» Required action:
Transcribe the material verbatim, starting at its first line and stopping once the line containing "The width and" has been given; no picture should appear.

» Material for this exercise:
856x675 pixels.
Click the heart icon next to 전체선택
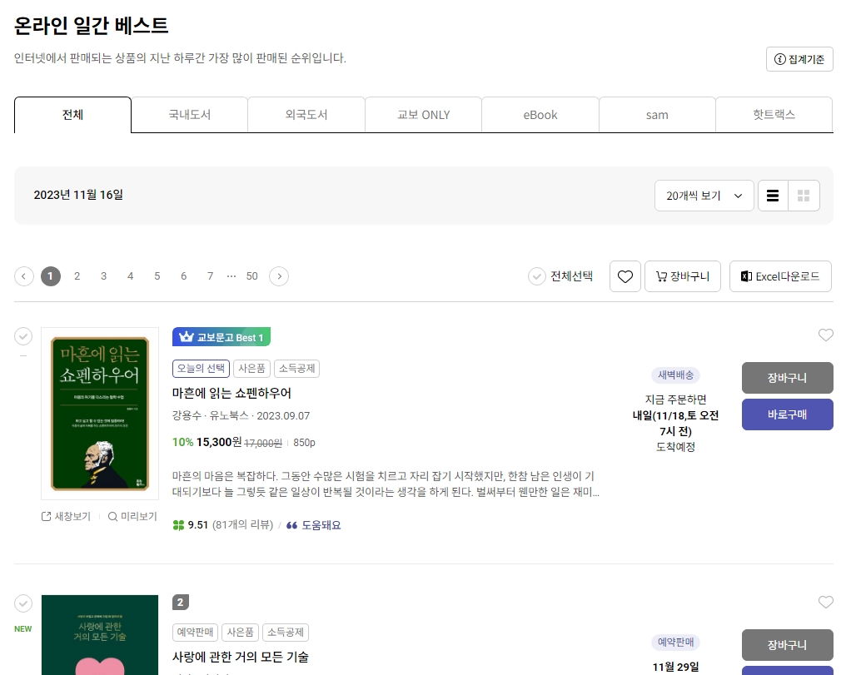point(625,276)
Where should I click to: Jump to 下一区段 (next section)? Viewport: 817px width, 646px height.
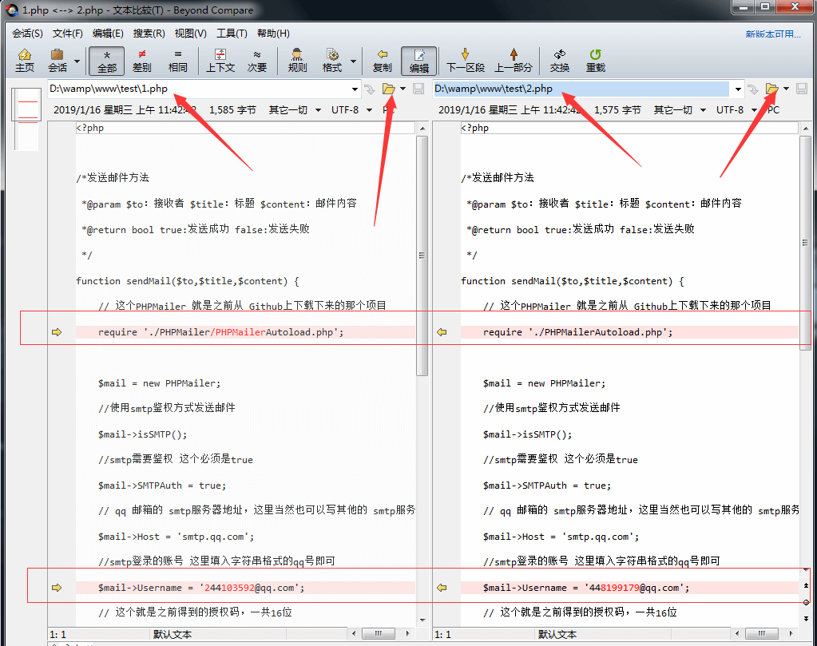(467, 60)
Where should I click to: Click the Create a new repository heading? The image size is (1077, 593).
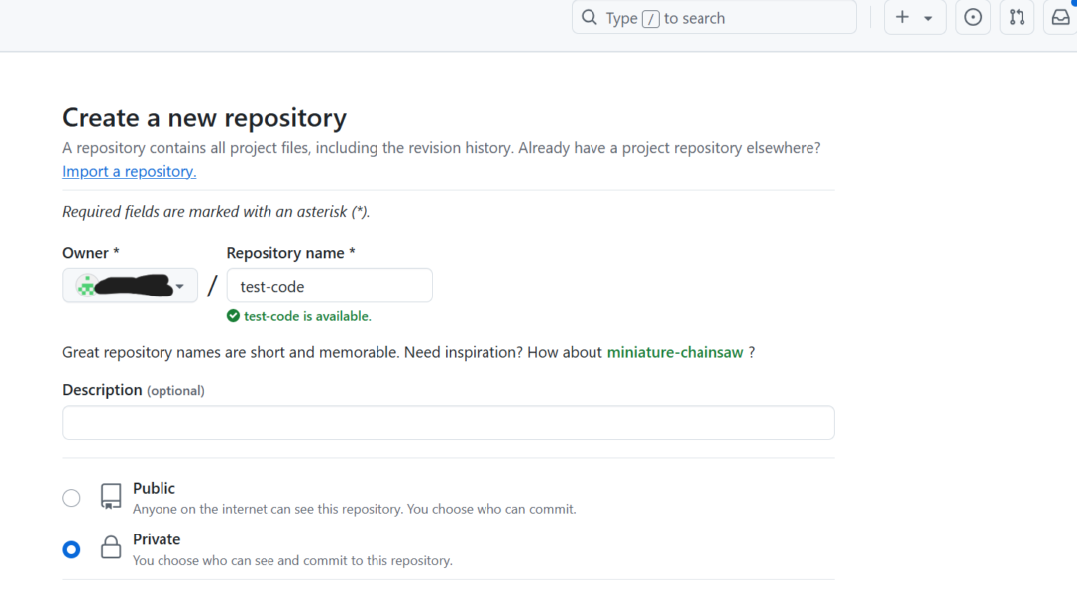coord(204,117)
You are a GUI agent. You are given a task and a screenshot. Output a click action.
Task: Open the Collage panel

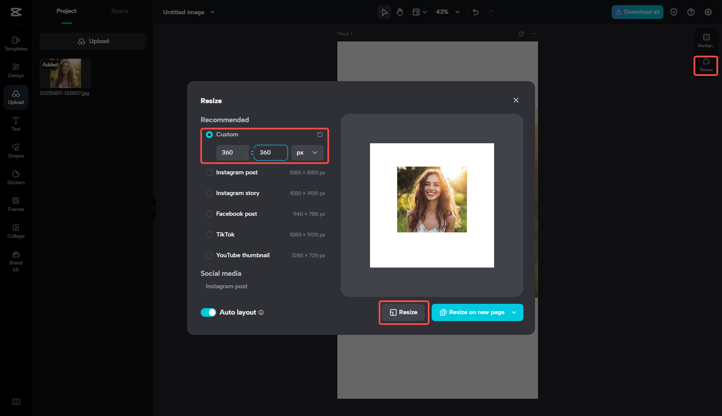(16, 231)
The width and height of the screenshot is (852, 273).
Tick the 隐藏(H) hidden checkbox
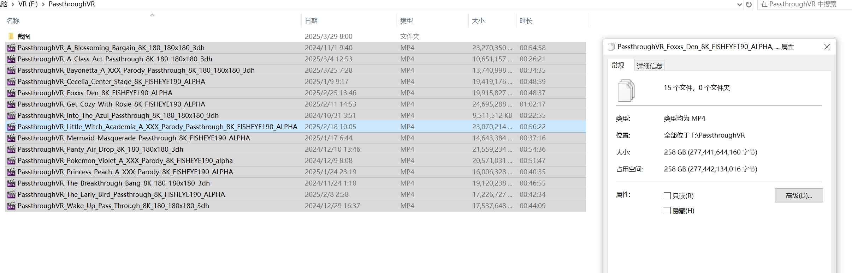click(x=667, y=211)
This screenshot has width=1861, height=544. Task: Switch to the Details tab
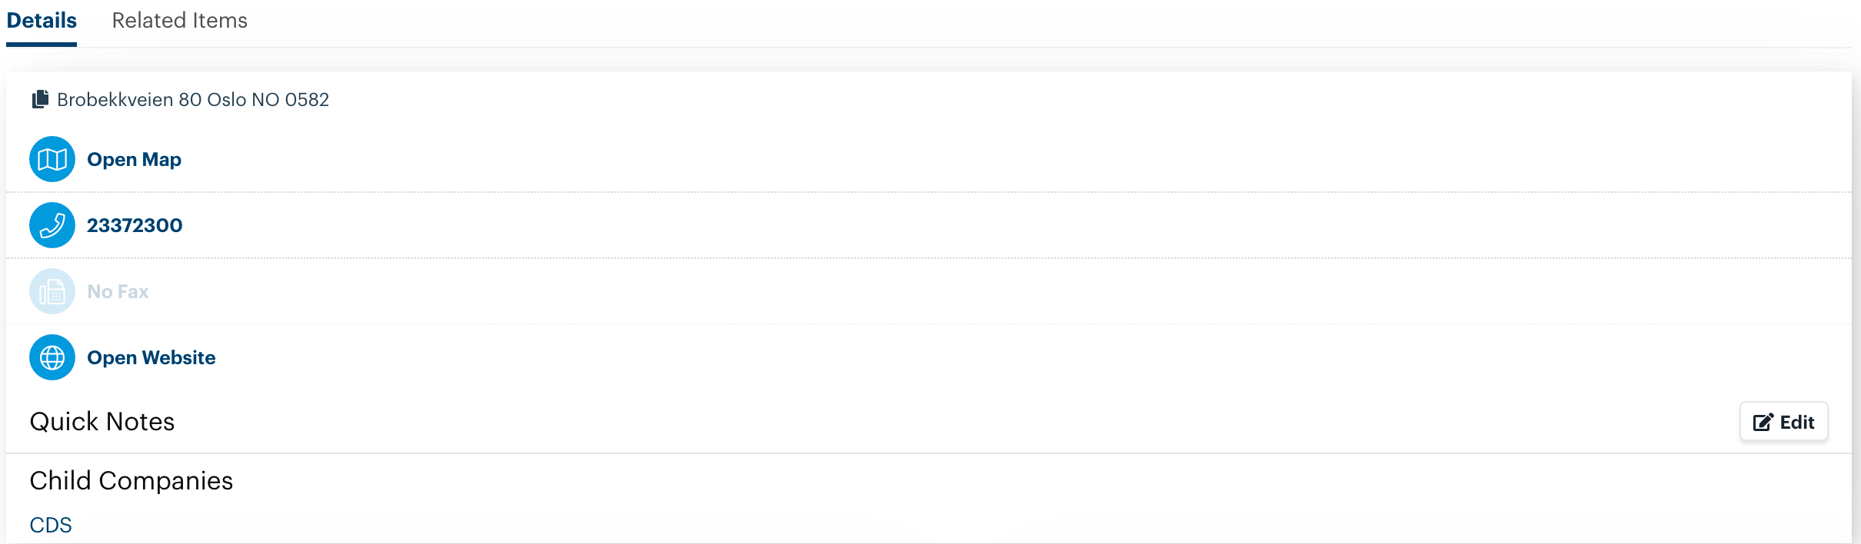[42, 21]
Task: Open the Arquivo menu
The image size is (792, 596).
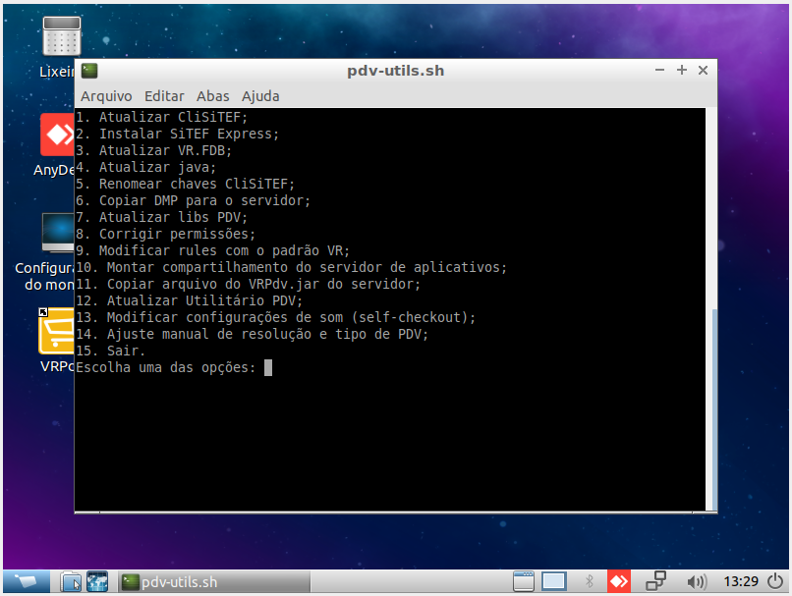Action: tap(106, 96)
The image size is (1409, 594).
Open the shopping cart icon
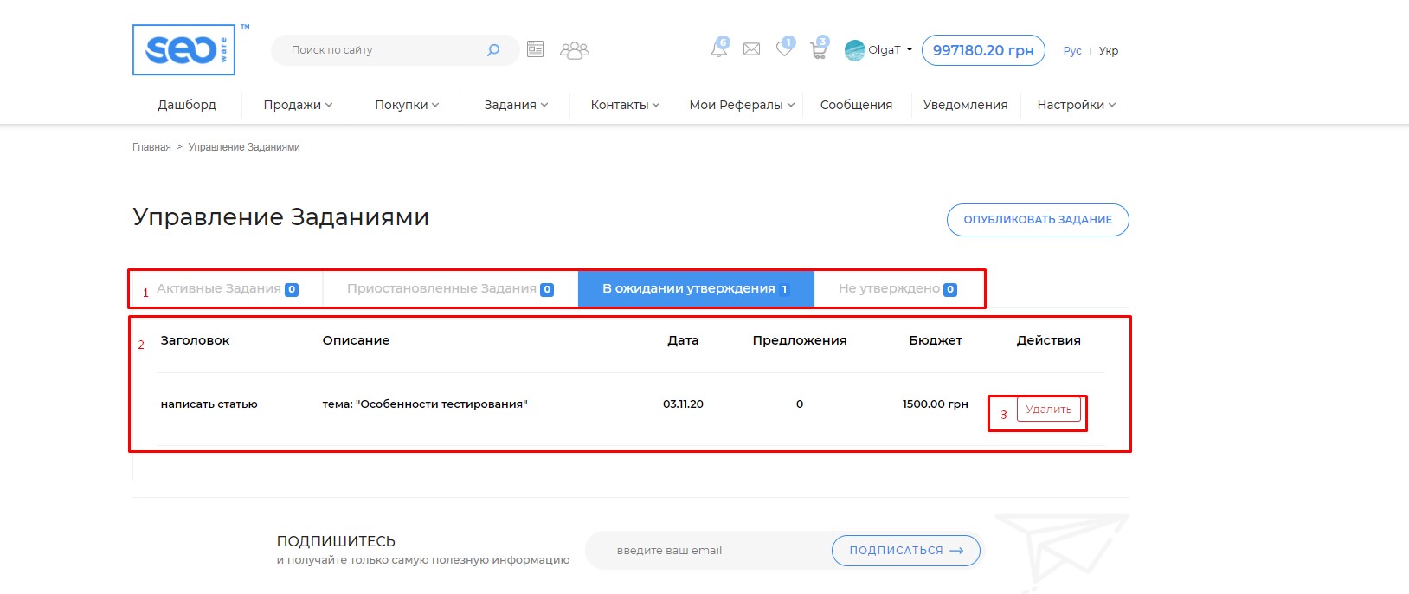[x=818, y=50]
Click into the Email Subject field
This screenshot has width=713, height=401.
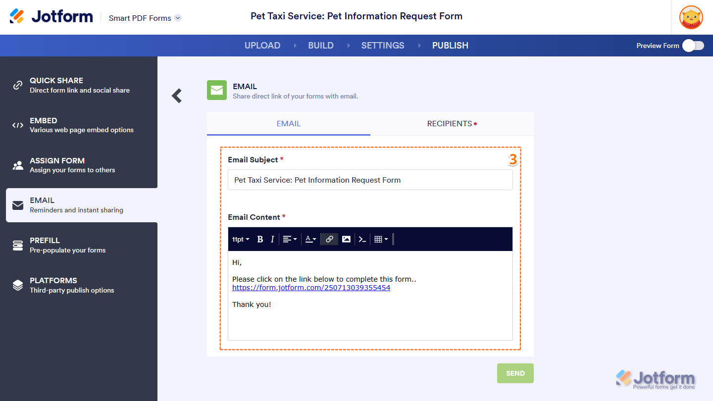coord(370,180)
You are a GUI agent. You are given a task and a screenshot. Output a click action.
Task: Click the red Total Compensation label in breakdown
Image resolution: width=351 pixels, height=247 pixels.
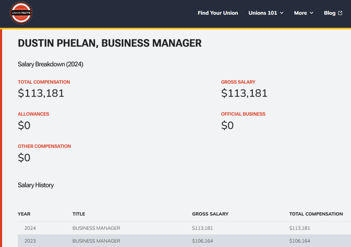pyautogui.click(x=44, y=82)
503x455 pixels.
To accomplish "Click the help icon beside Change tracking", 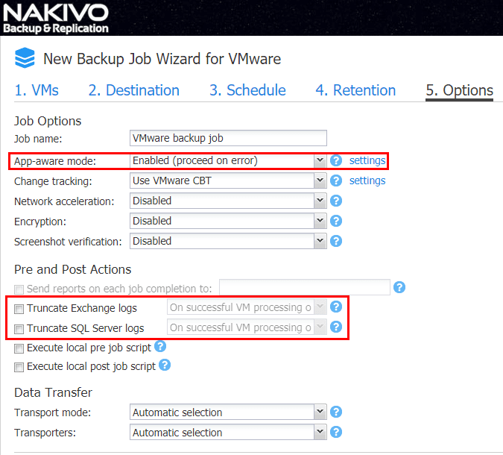I will 336,181.
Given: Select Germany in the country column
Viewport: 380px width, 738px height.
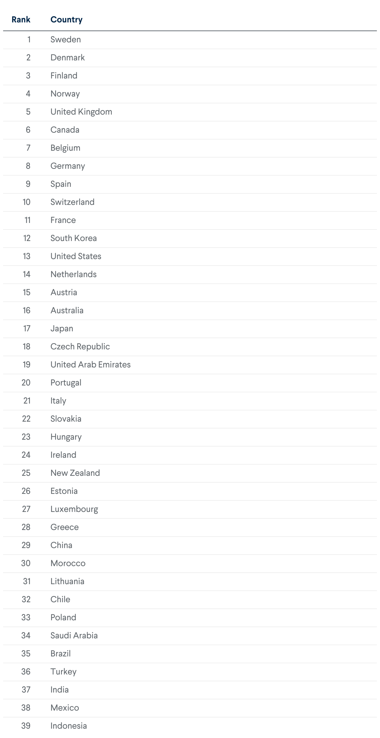Looking at the screenshot, I should pyautogui.click(x=68, y=166).
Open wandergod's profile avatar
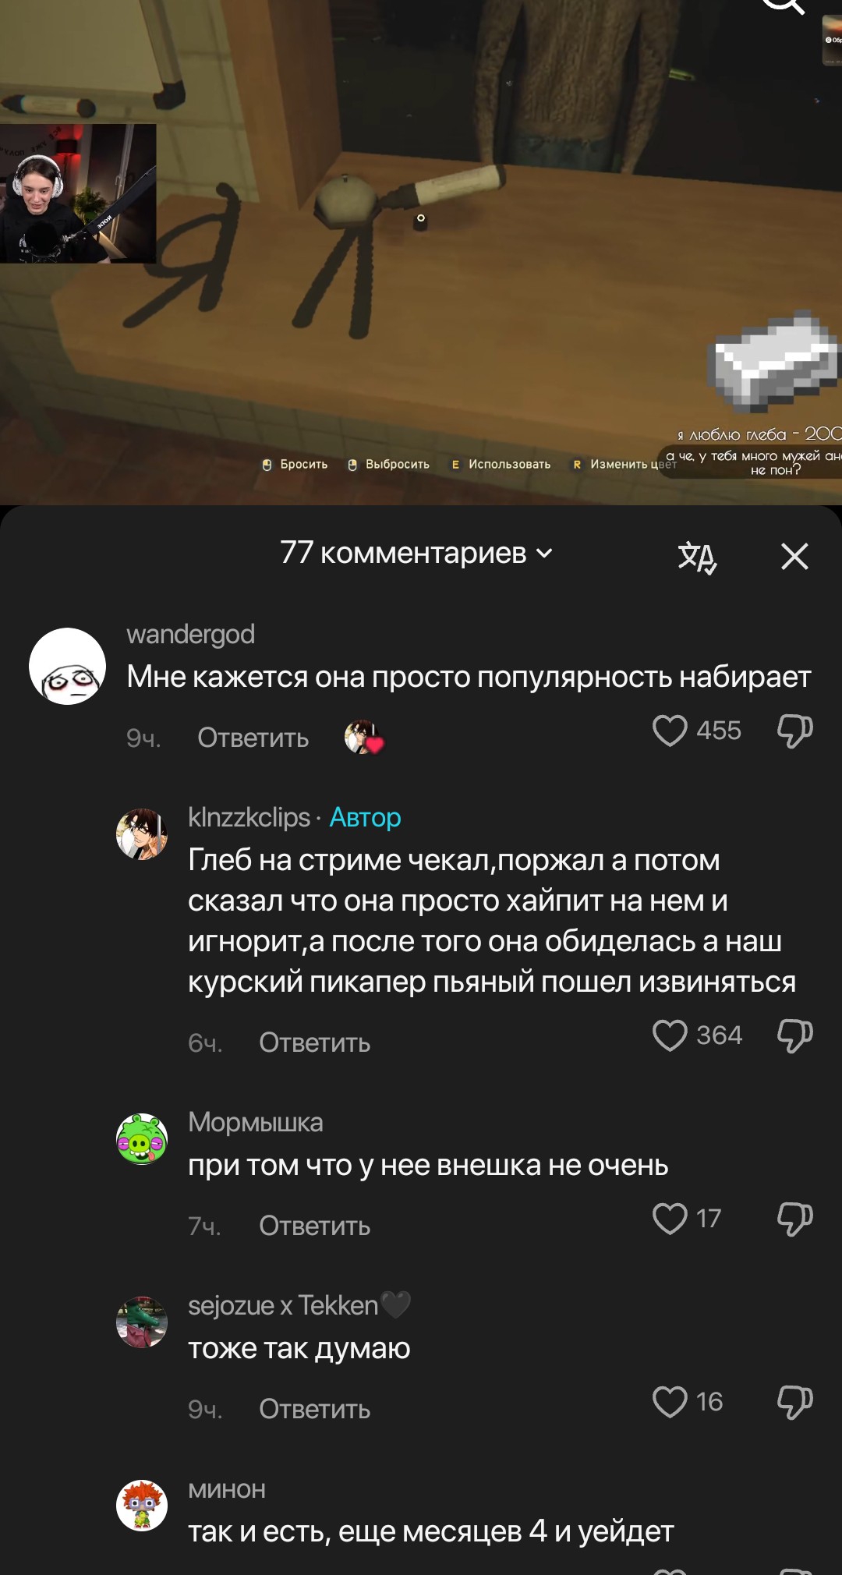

» Response to the task:
856x675 pixels.
Click the heart icon next to 전체선택
point(625,276)
Where should I click to: Jump to 下一区段 (next section)? Viewport: 817px width, 646px height.
(467, 60)
Where should I click to: Click the Create a new repository heading? The image size is (1077, 593).
coord(204,117)
You are a GUI agent. You are given a task and a screenshot. Output a click action.
Task: Open the Collage panel

(16, 231)
The width and height of the screenshot is (852, 273).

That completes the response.